Direktur Jenderal Pendidikan Islam Kementerian Agama, Amien Suyitno, menjelaskan bahwa pencairan TPG bagi guru non-ASN di lingkungan SPM-PDF telah dimulai pada Triwulan I tahun 2026. Pada tahap awal, tunjangan disalurkan kepada 267 guru yang telah memiliki sertifikat pendidik dan memenuhi persyaratan yang ditetapkan pemerintah.
Menurut Amien, pencairan TPG merupakan salah satu perhatian utama Kementerian Agama dalam mendukung peningkatan kualitas sumber daya manusia melalui sektor pendidikan. Kebijakan tersebut juga sejalan dengan prioritas pembangunan nasional yang menempatkan kesejahteraan guru sebagai bagian penting dalam penguatan mutu pendidikan.
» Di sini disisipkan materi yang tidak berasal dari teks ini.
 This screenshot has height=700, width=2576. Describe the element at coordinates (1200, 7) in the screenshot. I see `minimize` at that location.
Ia menegaskan bahwa pemberian TPG merupakan bentuk penghargaan negara atas dedikasi, profesionalisme, dan kontribusi para guru dalam mendidik generasi muda. Guru dinilai memiliki peran strategis sebagai garda terdepan dalam membentuk karakter, nilai-nilai moral, serta kompetensi peserta didik.
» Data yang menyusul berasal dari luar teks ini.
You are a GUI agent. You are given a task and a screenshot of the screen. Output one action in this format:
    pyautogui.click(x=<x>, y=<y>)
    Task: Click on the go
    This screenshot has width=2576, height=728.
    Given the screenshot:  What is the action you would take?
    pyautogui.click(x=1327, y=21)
Kementerian Agama melalui Direktorat Jenderal Pendidikan Islam juga terus melakukan berbagai perbaikan dalam sistem penyaluran tunjangan profesi. Langkah tersebut dilakukan untuk memastikan proses pencairan berjalan lebih akuntabel, transparan, dan tepat sasaran sehingga hak-hak guru dapat diterima sesuai ketentuan yang berlaku.
Amien menjelaskan bahwa penyaluran TPG bagi guru Satuan Pendidikan Muadalah dan Pendidikan Diniyah Formal akan dilakukan secara bertahap setiap triwulan. Pemerintah berkomitmen memastikan seluruh guru yang telah memenuhi persyaratan administrasi dan profesional dapat menerima haknya secara optimal.
Sementara itu, Direktur Pesantren, Basnang Said, menyampaikan bahwa TPG yang dicairkan saat ini diperuntukkan bagi guru non-ASN di lingkungan SPM-PDF Direktorat Pesantren yang telah memiliki sertifikat pendidik dan memenuhi seluruh ketentuan administrasi.
Menurut Basnang, keberadaan tunjangan profesi diharapkan dapat menjadi motivasi bagi para guru pesantren untuk terus meningkatkan kualitas pembelajaran. Selain itu, tunjangan tersebut juga diharapkan mampu memperkuat peran guru dalam membina karakter, akhlak, dan kompetensi peserta didik di lingkungan pendidikan keagamaan.
Kebijakan pencairan TPG ini mendapat perhatian positif karena menjadi bentuk pengakuan pemerintah terhadap kontribusi guru non-ASN di pesantren yang selama ini berperan penting dalam penyelenggaraan pendidikan Islam. Dukungan kesejahteraan dinilai menjadi salah satu faktor penting dalam meningkatkan profesionalisme dan kualitas layanan pendidikan.
Melalui penyaluran TPG yang dilakukan secara berkelanjutan, Kementerian Agama berharap kualitas pendidikan di Satuan Pendidikan Muadalah dan Pendidikan Diniyah Formal semakin meningkat, sekaligus mendorong terciptanya lingkungan pembelajaran yang lebih baik bagi para santri dan peserta didik di seluruh Indonesia.